The shape-shifting, nomadic quality of Brazilian artistic research is exemplified in projects like Recibo, a free artist-run publication focusing on the circulation of visual art actions and theoretical/political discourse. The idea-heavy publication is decidedly un-slick and has an interventionist function in the art world, with an emphasis on articles that give the reader a glimpse into critical research that provides the skeleton for artistic production (which doesn’t often share space with the end-result art).
Originally conceived by artist Traplev (Roberto Moreira Junior), Recibo takes on a curatorial function and is always a collaboration between the artist and a co-editor, often looking beyond Brazil’s borders. Editions have explored the relationships between Brazil and Buenos Aires, Berlin, and Colombia in Portuguese, Spanish, and a smattering of English.
The 3rd edition, Recibo010, edited with Nara Milioli, Paisagem portátil (Portable Landscapes), looked at the geography of urbanism and mobility. The focus on portability conceptually doubles-over the circulation of theoretical exploration and artistic practices that experimental publications like Recibo provide within the artistic landscape.

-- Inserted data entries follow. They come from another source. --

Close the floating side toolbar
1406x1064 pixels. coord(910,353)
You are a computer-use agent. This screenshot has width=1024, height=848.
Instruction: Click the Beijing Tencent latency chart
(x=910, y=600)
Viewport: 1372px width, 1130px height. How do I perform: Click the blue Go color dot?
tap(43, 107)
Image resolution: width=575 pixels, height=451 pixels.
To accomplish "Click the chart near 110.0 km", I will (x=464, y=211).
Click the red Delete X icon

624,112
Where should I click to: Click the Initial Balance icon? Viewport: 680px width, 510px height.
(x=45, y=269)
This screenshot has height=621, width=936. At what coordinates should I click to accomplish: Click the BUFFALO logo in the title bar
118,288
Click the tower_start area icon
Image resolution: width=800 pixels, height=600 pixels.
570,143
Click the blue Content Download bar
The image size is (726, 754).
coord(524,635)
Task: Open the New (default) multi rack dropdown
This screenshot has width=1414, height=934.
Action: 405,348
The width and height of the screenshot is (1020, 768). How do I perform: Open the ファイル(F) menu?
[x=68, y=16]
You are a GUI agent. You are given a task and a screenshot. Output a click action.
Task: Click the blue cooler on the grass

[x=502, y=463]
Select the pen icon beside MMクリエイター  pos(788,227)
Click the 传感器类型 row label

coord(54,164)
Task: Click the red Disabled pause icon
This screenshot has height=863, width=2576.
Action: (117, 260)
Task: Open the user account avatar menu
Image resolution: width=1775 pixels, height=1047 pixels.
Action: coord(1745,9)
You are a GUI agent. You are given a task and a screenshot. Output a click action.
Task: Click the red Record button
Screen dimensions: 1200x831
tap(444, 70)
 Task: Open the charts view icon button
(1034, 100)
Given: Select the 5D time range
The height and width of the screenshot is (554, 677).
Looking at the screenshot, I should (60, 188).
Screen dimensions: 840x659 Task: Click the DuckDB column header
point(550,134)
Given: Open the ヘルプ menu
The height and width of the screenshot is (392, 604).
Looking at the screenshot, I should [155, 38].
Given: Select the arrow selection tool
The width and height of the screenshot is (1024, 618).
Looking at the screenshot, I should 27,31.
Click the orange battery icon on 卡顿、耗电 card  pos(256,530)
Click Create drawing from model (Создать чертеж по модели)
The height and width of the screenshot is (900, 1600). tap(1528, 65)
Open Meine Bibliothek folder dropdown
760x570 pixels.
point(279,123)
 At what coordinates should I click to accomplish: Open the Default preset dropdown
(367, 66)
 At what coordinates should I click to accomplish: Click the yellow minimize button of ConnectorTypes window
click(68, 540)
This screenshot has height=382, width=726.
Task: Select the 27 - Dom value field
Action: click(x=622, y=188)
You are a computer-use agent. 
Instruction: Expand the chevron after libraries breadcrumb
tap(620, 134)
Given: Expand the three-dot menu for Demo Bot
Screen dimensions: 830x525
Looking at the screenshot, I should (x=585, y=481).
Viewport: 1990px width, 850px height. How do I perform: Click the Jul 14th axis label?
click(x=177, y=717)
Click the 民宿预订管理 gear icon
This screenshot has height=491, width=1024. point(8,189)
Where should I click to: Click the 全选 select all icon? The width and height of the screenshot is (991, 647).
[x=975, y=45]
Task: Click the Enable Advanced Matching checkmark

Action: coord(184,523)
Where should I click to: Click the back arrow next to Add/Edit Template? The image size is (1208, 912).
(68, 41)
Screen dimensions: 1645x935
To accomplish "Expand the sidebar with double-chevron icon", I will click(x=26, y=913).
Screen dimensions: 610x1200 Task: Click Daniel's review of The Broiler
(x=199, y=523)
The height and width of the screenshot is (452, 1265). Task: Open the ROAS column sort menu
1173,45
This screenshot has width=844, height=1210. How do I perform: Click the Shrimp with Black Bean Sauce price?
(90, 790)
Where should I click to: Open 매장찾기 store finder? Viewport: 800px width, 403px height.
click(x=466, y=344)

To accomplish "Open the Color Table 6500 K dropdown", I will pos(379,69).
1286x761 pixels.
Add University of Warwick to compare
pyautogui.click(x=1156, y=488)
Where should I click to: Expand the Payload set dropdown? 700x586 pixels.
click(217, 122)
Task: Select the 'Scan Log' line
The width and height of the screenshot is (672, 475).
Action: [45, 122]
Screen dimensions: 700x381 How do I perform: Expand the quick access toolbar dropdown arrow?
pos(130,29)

Recibo057, Malambo, is the 5th edition created as the result of a residency in Cali, Colombia and co-edited with Yolanda Chois. Through critical reflection, points of contact and overlap between the two countries are highlighted. As a consequence of the bilingual text, readers of both languages are implored to read it’s latin counterpart, opening up possibilities of new interpretations by way of imperfect translation.
The upcoming Recibo88, Sobre a noção de despesa (On the notion of expenditure), is co-edited with Teresa Riccardi. 10,000 copies will be released in February with the support of Brazil’s Ministry of Culture. A challenging undertaking to probe and poke the economic matrix, this edition takes it’s name and concept from a segment of French writer Georges Bataille’s The Accursed Share. Bataille presents an economic theory that looks at excessive and constantly outputting solar energy; the sun never receives energy in return and the end result of this surplus is in fact loss. Value, time, material, the art market, are all in a constant state of discursive questioning. Articles like Cuauhtémoc Medina and Mariana Botey’s In Defense of the Fetish (which examines the narrative of fetish worship from primitivist fetishes to sexual fetish to Western commodity fetishism) are juxtaposed with artistic projects like Cadu’s Doze meses. Over the course of a year, Cadu diligently and dramatically adjusted his energy consumption in his home, the end result of this consuming project is a simple, small arching design on his utility bill visually graphing his efforts.
If antropofagia came to prominence with Tropicália, perhaps the process now can be described as metabolizing or working through, an exercise of addressing the social, political, economic, and artistic foodstuffs that we consume everyday. Recibo takes the task of working through seriously, contributing to the dispersion of critical ideas while, importantly, acknowledging their inherent mutability.